Instructions for the task: Starting at the line that contains "Viewport: 1545px width, 784px height.", print every remaining line of the entries, unchanged, and output nothing more.
-- Study material follows --
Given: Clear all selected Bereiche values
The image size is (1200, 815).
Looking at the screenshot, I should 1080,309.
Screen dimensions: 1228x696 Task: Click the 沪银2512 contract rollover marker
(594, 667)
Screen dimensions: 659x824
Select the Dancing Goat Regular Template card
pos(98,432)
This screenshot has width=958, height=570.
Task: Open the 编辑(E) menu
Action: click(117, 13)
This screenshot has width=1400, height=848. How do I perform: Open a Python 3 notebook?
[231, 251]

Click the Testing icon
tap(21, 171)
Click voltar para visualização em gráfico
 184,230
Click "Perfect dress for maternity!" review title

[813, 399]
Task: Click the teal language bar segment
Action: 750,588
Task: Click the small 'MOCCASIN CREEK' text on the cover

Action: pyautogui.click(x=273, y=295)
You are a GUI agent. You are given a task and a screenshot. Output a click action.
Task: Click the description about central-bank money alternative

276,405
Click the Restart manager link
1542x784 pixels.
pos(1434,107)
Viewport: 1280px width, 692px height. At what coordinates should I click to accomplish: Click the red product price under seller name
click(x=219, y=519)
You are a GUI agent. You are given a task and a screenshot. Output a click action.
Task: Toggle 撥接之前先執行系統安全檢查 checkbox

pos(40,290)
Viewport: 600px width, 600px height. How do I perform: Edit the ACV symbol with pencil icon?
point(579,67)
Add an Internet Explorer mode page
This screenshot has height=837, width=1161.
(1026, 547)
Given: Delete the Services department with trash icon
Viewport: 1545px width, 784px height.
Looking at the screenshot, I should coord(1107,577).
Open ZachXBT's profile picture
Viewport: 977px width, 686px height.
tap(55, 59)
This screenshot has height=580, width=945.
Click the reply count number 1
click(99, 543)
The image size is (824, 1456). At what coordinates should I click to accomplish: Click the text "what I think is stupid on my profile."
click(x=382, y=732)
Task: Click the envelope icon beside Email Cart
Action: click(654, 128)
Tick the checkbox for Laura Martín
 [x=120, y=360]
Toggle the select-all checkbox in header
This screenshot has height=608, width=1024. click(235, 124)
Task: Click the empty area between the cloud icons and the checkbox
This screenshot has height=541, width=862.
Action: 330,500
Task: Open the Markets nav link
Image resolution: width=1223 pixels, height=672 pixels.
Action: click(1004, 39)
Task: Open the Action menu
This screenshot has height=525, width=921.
-- Study material concluded --
Reply to the exercise:
Viewport: 1545px width, 784px height.
Looking at the screenshot, I should coord(1107,577).
Open ZachXBT's profile picture
Viewport: 977px width, 686px height.
tap(55, 59)
This screenshot has height=580, width=945.
Click the reply count number 1
click(99, 543)
The image size is (824, 1456). At what coordinates should I click to accomplish: Click the text "what I think is stupid on my profile."
click(x=382, y=732)
Task: Click the envelope icon beside Email Cart
Action: click(654, 128)
Tick the checkbox for Laura Martín
 [x=120, y=360]
Toggle the select-all checkbox in header
This screenshot has height=608, width=1024. click(235, 124)
Task: Click the empty area between the cloud icons and the checkbox
This screenshot has height=541, width=862.
Action: 330,500
Task: Open the Markets nav link
Image resolution: width=1223 pixels, height=672 pixels.
Action: click(1004, 39)
Task: Open the Action menu
This screenshot has height=525, width=921.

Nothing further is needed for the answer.